Wednesday, October 21, 2009

Simulating Group Joining Behavior Project Post

The social sciences frequently attempt to codify underlying characteristics of individuals and groups (frequently for the purpose of quantitative analysis). This general ontology, and I suspect the pressures of the tenure track, results in a temptation to create a state/trait of a group, invent a scale that measures it and publish all over the place. This subsequently has lead to a, what at times seems superfluous, number of qualities that a group might possess. Do we really need a Bonding Scale, a Community Bonding Scale and a Group Cohesion Scale?

Stepping off my soapbox for a moment, this project attempts to answer a question of theoretical simplification: “Can the observed behavior of groups be simulated using a minimum number of rules and attributes?” I define the observed qualities of a group as the computable properties of a
graph that represents a social network using individuals as nodes and relationships as edges. For example an observable property might be the average number of outgoing edges from an individual. As a result of the desire for simplistic rules, the goal of matching complex real world structures and the nature of the statistics associated with a graph representation the edge should be considered the unit of analysis for the simulation.

The current version of the simulation uses three rules to model the relationships between individuals.

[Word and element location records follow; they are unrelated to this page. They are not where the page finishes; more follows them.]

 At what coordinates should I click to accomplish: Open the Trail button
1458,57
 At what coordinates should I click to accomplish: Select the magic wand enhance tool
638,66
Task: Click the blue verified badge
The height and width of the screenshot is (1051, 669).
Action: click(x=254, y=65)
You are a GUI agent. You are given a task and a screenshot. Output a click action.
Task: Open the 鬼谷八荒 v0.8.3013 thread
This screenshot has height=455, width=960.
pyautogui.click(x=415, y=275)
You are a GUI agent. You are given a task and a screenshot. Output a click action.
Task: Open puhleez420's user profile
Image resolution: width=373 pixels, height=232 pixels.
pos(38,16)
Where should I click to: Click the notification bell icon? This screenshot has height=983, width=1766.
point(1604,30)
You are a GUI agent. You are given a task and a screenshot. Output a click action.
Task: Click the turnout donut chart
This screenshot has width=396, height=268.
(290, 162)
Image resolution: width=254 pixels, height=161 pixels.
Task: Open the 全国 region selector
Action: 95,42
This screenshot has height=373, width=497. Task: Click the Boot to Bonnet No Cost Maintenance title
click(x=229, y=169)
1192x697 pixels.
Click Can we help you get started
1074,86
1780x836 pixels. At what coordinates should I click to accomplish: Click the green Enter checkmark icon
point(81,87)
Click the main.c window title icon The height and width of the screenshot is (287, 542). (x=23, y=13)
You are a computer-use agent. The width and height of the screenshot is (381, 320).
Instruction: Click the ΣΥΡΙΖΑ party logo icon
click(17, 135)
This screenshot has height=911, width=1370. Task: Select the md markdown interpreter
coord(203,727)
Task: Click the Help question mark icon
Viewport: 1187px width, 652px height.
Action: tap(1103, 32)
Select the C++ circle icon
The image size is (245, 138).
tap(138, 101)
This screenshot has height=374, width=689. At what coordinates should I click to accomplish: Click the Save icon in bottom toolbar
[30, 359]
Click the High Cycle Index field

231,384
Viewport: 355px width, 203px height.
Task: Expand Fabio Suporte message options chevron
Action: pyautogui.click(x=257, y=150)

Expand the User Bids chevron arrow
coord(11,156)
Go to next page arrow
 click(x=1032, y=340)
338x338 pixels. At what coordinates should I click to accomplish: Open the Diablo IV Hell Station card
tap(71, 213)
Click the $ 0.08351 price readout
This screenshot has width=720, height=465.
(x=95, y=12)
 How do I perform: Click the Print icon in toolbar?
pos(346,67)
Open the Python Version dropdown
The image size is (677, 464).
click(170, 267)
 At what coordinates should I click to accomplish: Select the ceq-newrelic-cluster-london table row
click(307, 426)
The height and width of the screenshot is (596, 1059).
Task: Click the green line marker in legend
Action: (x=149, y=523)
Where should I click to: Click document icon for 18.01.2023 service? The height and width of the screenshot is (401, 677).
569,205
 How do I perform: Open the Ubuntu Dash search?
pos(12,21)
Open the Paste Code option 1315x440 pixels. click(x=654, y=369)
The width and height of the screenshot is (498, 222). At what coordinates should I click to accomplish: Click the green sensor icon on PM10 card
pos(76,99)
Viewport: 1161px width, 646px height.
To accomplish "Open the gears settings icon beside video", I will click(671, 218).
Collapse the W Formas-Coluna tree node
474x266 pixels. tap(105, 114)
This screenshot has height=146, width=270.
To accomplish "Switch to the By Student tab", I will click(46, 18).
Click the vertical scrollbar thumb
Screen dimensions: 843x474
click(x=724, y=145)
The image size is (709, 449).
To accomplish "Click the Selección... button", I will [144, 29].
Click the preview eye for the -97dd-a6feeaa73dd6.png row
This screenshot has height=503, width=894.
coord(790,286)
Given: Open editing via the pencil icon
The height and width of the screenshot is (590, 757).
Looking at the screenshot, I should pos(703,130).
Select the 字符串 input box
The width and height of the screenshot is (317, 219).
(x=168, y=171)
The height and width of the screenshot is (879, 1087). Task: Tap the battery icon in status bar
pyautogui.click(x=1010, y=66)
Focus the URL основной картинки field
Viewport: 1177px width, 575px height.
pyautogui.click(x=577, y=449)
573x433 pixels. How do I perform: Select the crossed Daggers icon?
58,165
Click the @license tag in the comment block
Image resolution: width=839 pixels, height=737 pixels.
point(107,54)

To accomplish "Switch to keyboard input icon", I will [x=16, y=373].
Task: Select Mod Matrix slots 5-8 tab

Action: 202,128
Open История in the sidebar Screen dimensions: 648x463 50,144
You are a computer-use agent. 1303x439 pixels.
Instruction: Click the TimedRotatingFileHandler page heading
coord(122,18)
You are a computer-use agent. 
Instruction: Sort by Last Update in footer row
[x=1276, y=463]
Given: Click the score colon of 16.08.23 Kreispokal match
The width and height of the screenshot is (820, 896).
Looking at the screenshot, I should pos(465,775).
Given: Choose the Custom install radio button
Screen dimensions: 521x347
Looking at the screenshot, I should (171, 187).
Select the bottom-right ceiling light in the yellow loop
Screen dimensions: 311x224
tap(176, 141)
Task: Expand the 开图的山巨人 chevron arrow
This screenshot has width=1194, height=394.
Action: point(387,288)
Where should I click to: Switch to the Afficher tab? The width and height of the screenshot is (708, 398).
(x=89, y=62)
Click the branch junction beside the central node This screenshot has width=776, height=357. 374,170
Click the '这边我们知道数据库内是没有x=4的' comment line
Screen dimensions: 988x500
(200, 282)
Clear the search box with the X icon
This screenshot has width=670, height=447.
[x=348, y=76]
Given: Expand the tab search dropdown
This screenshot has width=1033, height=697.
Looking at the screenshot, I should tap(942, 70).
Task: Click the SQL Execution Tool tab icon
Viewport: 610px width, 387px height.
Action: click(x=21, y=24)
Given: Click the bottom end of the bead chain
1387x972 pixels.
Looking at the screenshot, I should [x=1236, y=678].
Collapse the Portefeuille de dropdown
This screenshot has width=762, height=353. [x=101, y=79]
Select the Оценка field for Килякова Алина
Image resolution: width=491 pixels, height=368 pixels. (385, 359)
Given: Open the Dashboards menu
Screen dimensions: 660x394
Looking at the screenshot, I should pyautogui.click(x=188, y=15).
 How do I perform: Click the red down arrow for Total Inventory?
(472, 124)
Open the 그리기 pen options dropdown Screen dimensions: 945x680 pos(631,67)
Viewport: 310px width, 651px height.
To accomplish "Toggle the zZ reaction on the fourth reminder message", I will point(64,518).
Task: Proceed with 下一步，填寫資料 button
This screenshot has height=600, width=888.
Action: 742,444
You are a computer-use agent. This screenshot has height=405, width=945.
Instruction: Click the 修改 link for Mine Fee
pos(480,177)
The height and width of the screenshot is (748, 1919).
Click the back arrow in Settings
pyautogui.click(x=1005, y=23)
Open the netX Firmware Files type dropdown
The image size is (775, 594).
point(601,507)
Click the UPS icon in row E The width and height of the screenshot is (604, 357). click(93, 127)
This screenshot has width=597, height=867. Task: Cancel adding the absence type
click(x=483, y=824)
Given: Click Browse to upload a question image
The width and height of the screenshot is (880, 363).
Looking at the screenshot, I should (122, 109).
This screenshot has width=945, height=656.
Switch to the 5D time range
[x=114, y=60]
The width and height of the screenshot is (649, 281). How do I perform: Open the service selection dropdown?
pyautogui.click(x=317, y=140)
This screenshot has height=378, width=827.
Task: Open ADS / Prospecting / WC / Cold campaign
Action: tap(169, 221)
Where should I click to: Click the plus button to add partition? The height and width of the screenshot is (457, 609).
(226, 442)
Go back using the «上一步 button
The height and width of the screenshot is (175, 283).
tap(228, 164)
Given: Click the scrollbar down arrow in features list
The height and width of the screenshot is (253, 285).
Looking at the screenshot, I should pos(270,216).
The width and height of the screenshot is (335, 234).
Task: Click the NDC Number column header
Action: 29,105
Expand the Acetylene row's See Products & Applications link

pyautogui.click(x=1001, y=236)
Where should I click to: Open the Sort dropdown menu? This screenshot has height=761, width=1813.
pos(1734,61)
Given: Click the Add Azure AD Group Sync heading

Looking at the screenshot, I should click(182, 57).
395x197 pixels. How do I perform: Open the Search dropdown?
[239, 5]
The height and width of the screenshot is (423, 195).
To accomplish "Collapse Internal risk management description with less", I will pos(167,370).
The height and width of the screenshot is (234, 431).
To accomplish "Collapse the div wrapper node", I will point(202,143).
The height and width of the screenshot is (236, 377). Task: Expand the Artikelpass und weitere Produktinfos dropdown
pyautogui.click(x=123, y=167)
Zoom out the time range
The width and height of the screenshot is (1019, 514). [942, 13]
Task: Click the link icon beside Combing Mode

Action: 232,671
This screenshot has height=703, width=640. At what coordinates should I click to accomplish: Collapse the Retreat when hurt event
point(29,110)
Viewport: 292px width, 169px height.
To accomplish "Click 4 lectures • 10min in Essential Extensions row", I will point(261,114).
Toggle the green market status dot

I suggest that there should be a deterministic rule that creates edges C(), a deterministic rule that destroys edges D() and a rule that introduces random behavior R(). Though the exact details of the functions are not mandated in this general understanding for modeling purposes they should be thought of as translating some number into a relative strength of the edge. Modeling the existence of an edge involves summing the values of the three functions, if the value is greater than zero then an edge is said to exist.

Implementation of the functions currently implements the random function as a simple probability using the computers provided random function and the creation/destruction functions as polynomials. The construction function C(X) takes as its input X=number of mutual friends between the current node and the destination node. The random function R(X) takes as its input X=desired probability an edge will spontaneously occur in one timestep. The destruction function D(X) takes as its input X=number of edges of the current node. The actual operations of each function are dynamically constructed based on inputs to the simulation. This implies there are infinite instantiations of the simulation based on different polynomial equations for these two functions. Each instantiation will have a unique set of physical properties associated with the state that the nodes arrive in. Empirically the simulation seems to reach a relatively stable state after approximately thirty considerations of every possible edge. I think of the simulation itself then as a function S(R(), C(), D()) that results in the values associated with the stabilized model.

The graph below is the thirtieth time step, after the network has stabilized, based on S (R() , C(), D() ) where R(2/25), C(X) = 1X^1, and D(X) = -.5X^1 + 45 X^0.

The above graph clearly has condensed into observable clusters or groups. Qualitatively, I consider social networks to be a little more connected. A second example shows the ability to dynamically alter the models parameters in order to create a slightly more realistic looking graph.

The graph below is the thirtieth time step, after the network has stabilized, based on S (R() , C(), D() ) where R(2/25), C(X) = .2X^2, and D(X) = -.5X^3 + 45 X^0.

These representations of simulated social networks as graphs show that qualitatively the simulation can produce relationships that appear to mimic actual social networks using very simple rules. More importantly, as a proof of concept, they demonstrate that the simulation can be thought of as a function that accepts rules in the forms of functions and then generatively creates a simulated social network. Ideally this model, as a function, could then be optimized to map as closely as possible to actual social networks. This project can be considered a prelude for identifying generative functions that describe social groups.


1 comment:

  1. this is yet another think to read-- But Kleinberg and Easley from Cornell have a new book coming out based around the issues they address in their networks class. has several sections that will be of interest to you.